Понадеялся на ети слова и пошёл к Сельке. Он начал угошать, и везде «Зайкя» до «Зайкя», везде на посылушках. Домна старается во всём ему угодить, но не может, всё ему худо. Я почувствовал: ого, куда я забрался! Народ заговорил:
– Данила, куда ты нанялся, будешь слёзы лить.
Ну, думаю, попробую. Селькя заставляет нас разбирать трактора, главный ремонт делать. Мы с рабочими все три трактора разбросали, перемыли, а он уехал в город. Приезжает с городу, мы сидим ждём.
– Вы что сидите, не работаете, лентяи! Ты, Зайкя, какой ты главный?
– Слушай, что нам наказано, мы всё сделали.
На следующу неделю прихожу в понедельник утром рано, приношу записку – закупить продукт на месяц, спрашиваю, что на етой неделе будем работать.
– Мне нековды, я тороплюсь, спрашивайте у Домне. – Сял в машину, хлопнул и уехал.
Прихожу к Домне:
– Домна, что будем работать на етой неделе?
– А я почём знаю, я в мужицкие дела не вмешиваюсь.
Прихожу к рабочим, спрашиваю:
– И что, всегда так?
Оне хохочут и говорят:
– Да, всегда так.
– А как работаете?
– Вот так.
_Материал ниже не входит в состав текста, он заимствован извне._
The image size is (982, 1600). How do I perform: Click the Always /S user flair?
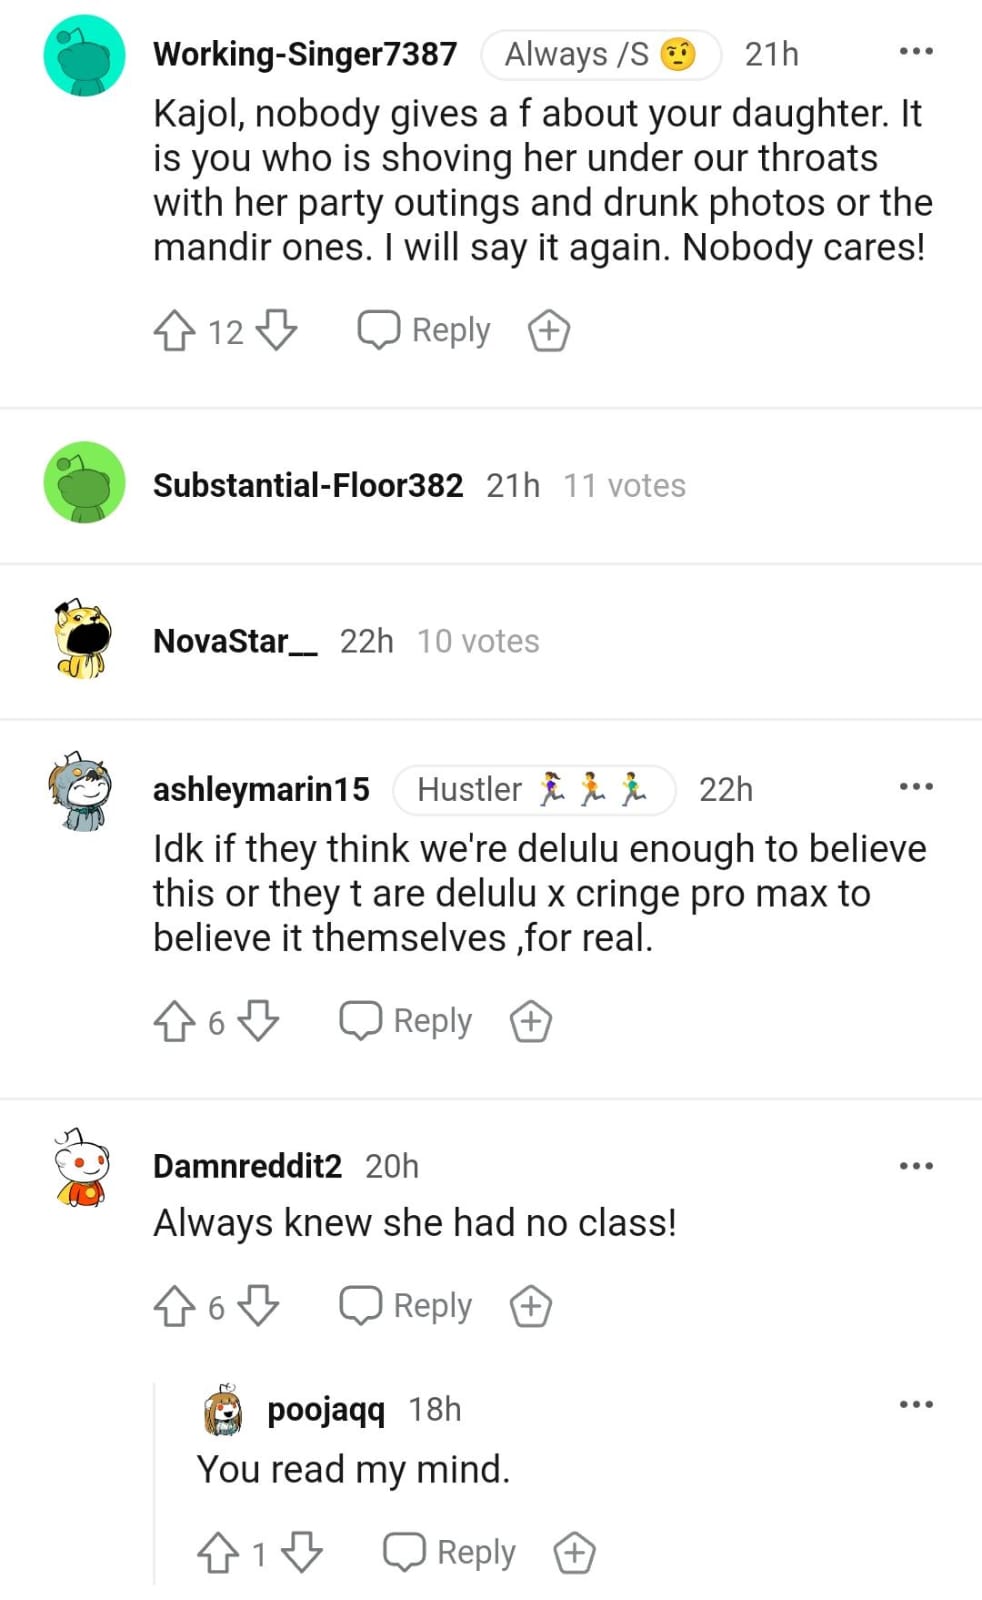pyautogui.click(x=601, y=54)
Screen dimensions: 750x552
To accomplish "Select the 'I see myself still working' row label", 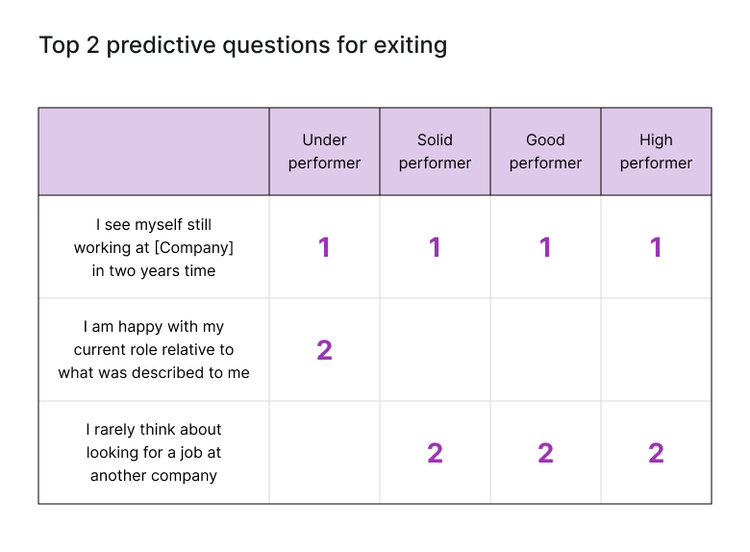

За всю неделю подобрали в бараке, что видели в непорядке, поправили.
Приезжает и ну опять материть: таки́-сяки́; продукт не привёз. На третью неделю прихожу, несу ему просты́[88] баллоны:
– Селивёрст, нет ни продукту, ни газу, и что работать?
– Пересыпайте бобы из рваных мешков в целы.